Lucio Ridenti è una figura poco nota eppure di una grande importanza per il teatro italiano: fu prima attore “generico” assieme a Memo Benassi nella compagnia diretta da Ermete Novelli, poi si qualificò come “brillante” soprattutto nella compagna Galli-Guasti-Bracci nel periodo 1917-1924; nel 1924 si distinse come attore comico con Alda Borelli e nel 1925 entrò nella compagnia di Tatiana Pavlova; nello stesso anno un grave problema all’udito gli compromise la carriera, perciò trasferì i suoi interessi in ambito giornalistico – come redattore della “Gazzetta del popolo” di Torino e in qualità di fondatore della prestigiosa rivista “Il dramma” diretta fino al 1968 –, e nella veste di autore di numerosi libri di studi teatrali e memorie.

Tra questi spicca La vita gaia di Dina Galli scritto nel 1928 e ora ripubblicato dalla barese edizioni di pagina a cura di Leonardo Mancini che lo definisce un «un racconto storiografico a tratti ironico, affettuoso e familiare» dedicato ad un’attrice, come detto, con la quale lo stesso Ridenti aveva recitato per molte stagioni e alla quale attribuisce l’etichetta de «la più grande comica del creato». L’eccesso di enfasi, oltre che dalla grande stima professionale, deriva dall’attaccamento quasi celebrativo a un sistema teatrale in netto declino, ovvero il tramonto di quel capocomicato del quale la Galli può essere considerata una delle ultime e gloriose esponenti.

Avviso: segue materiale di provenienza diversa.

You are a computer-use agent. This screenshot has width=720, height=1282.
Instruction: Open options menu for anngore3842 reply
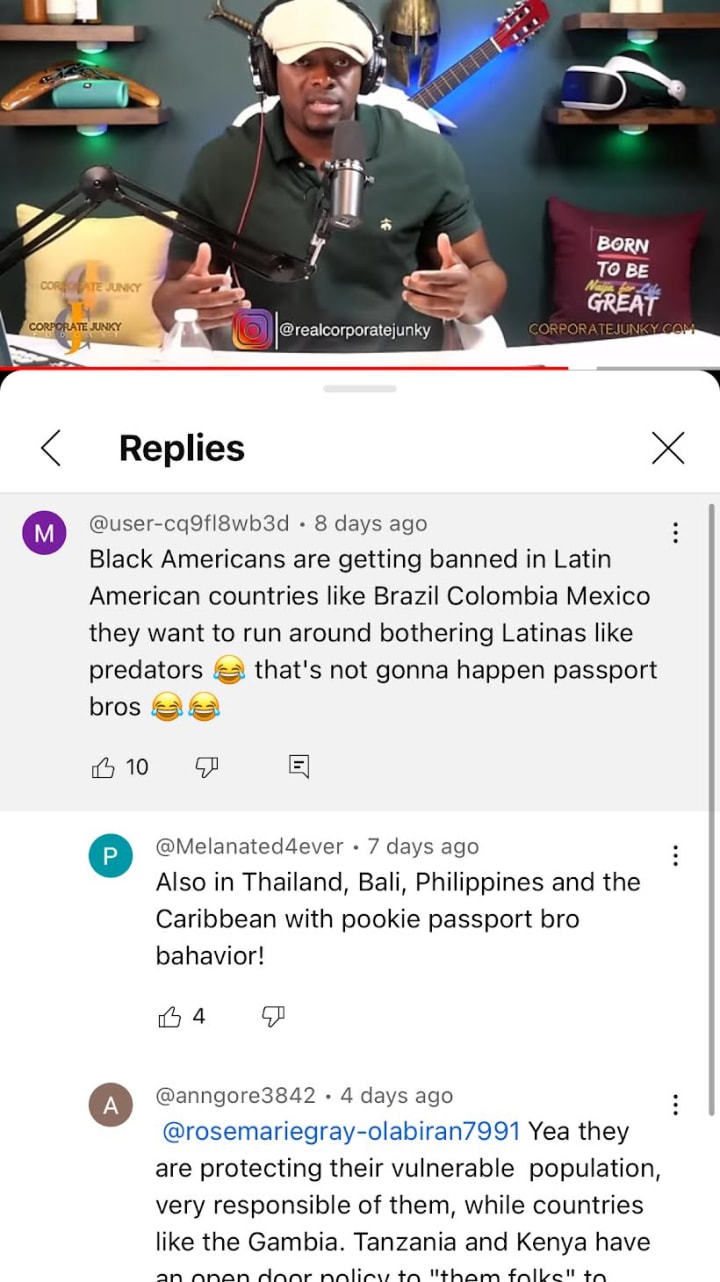point(676,1105)
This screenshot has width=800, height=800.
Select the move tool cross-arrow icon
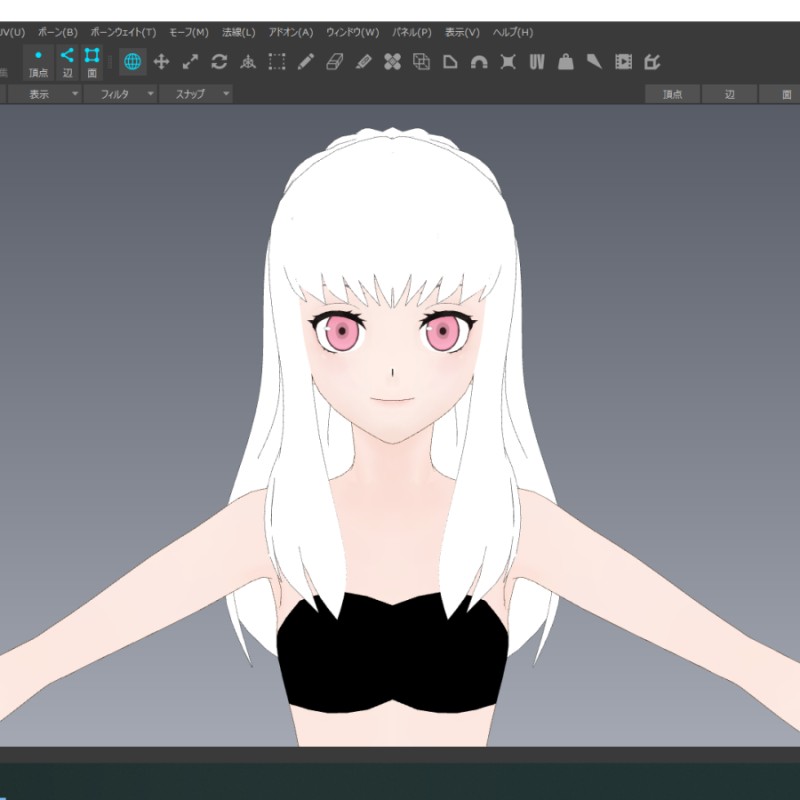tap(161, 62)
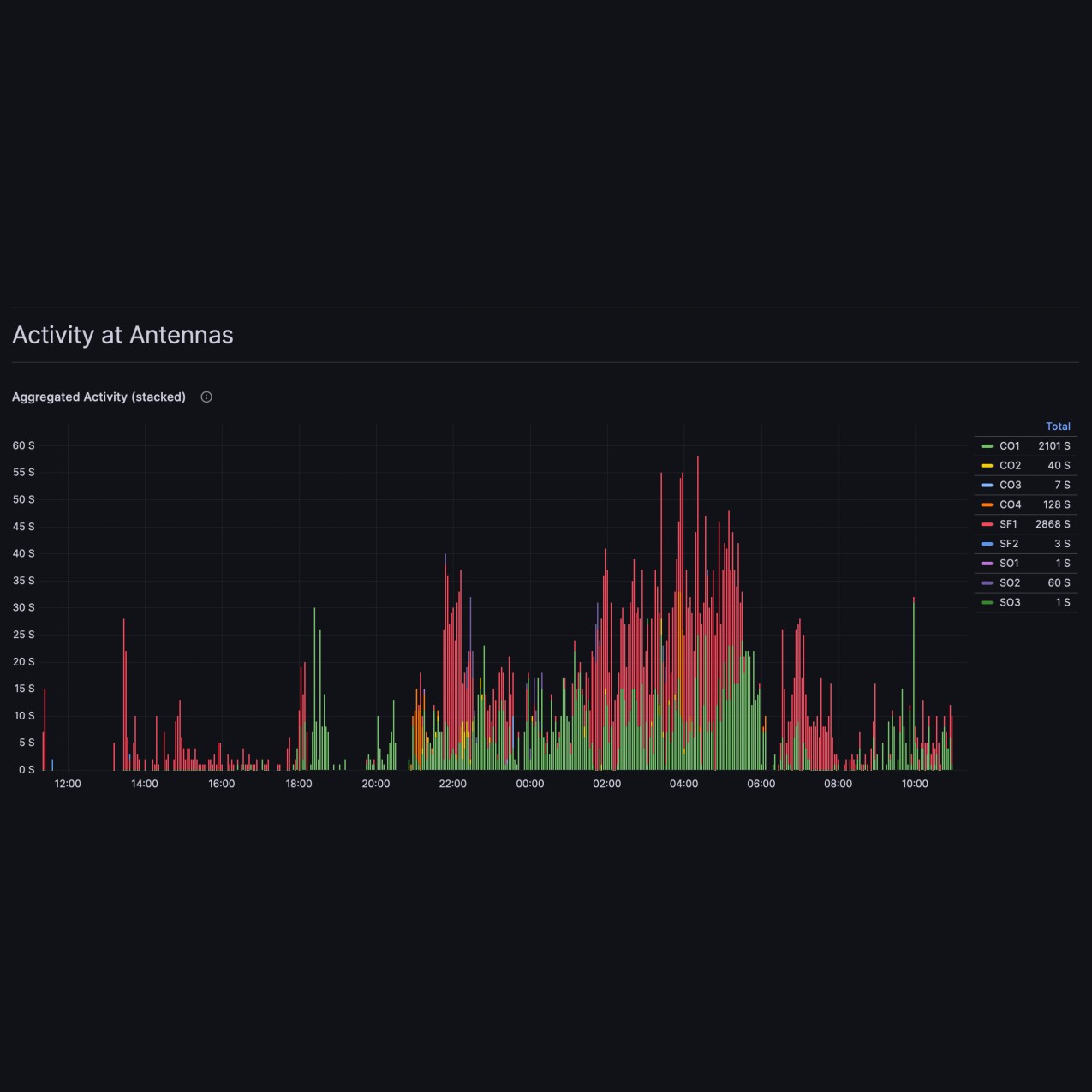Click the info icon beside the panel title
The height and width of the screenshot is (1092, 1092).
pyautogui.click(x=206, y=397)
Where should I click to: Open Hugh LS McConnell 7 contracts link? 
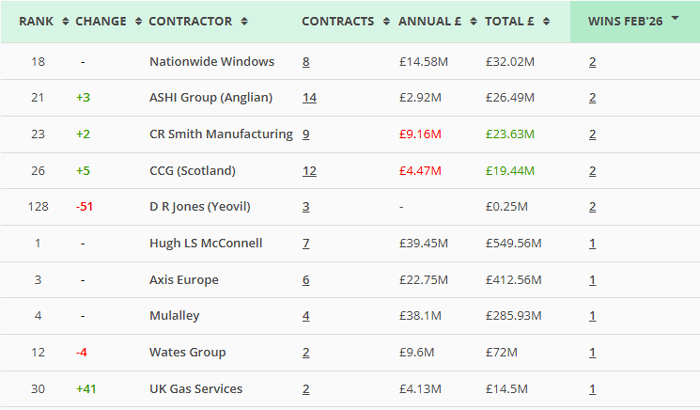pyautogui.click(x=306, y=243)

Tra aneddoti, cronaca e curiosità, Ridenti sottolinea le innovazioni stilistiche ed estetiche introdotte nel teatro italiano dalla Galli, come l’abbandono del lusso dei costumi a favore della sobrietà introdotto recitando commedie di pochade francesi che si basavano proprio sullo sfarzo dei costumi di scena.
Disprezzata da Silvio d’Amico, Marco Praga, Piero Gobetti e molto elogiata da Antonio Gramsci, inizialmente recita in dialetto milanese fino a quando è scritturata dalla famosa compagnia Talli-Gramatica-Ridenti. Si tratta di un significativo cambiamento di rotta: «il teatro dialettale – commenta Ridenti – perdeva un’attrice appena formata; quello italiano guadagnava la più grande attrice comica» che rimaneva una donna timida «come se non avesse mai recitato» anche perché l’italiano non lo parlava ancora in modo corretto.

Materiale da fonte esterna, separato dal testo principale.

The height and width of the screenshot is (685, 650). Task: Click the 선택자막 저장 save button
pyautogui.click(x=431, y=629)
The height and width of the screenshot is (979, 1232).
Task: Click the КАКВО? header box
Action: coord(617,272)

Tuttavia questa attrice magra, dal viso appuntito e dagli occhi sporgenti, giganteggiò recitando Labiche e Feydeau: La dame de chez Maxim rivelò tutto il suo talento che poi trovò nell’interpretazione di Scampolo di Dario Niccodemi la sua definitiva consacrazione, suggellata anche dal giudizio di una spettatrice d’eccezione, Eleonora Duse che definì la resa scenica della modella popolana semplicemente «sublime». Seguono altri grandi successi, prima con le commedie di Giovacchino Forzano (Le campane di S. Lucio e Madonna Oretta) poi grazie a Biraghin di Arnaldo Fraccaroli.

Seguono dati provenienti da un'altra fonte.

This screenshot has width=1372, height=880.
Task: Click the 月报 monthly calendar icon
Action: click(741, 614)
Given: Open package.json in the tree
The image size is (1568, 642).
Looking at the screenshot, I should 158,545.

Allo scoppio della Grande guerra, accompagnato da un «delirio di entusiasmo», l’attrice milanese «diventa silenziosa, indifferente a tutte le esteriorità», cancella dal suo repertorio le commedie «scapigliate» e recupera i vecchi vaudevilles, «che facevano soltanto garbatamene sorridere». Non solo: visita i soldati feriti negli ospedali e li intrattiene con il teatrino dei burattini: al fronte recita Scampolo e La maestrina di Niccodemi.
Intanto la sua compagnia teatrale si disperde e la Galli sembra allontanarsi dal mondo dello spettacolo. Forzano la scuote dal suo «apparente torpore» coinvolgendola, nel 1926, come protagonista di Ginevra degli Almieri e restituendole, in questo modo, carica ed entusiasmo tali da spingerla a fondare due anni dopo la compagnia Dina Galli.

Il racconto di Ridenti si ferma a questo punto mentre la vita artistica dell’attrice proseguì con pregevoli esperienze cinematografiche, vicino all’attività teatrale condivisa con interpreti del calibro di Nino Besozzi, Evi Maltagliati, Antonio Gandusio.
Con la sua scomparsa nel 1951 declina un teatro leggero e disimpegnato affrontato dalla Galli con quella «stralunata comicità» (l’espressione è di Renato Simon) che le garantì di stazionare nei quartieri alti della scena italiana dei primi cinquant’anni del Novecento.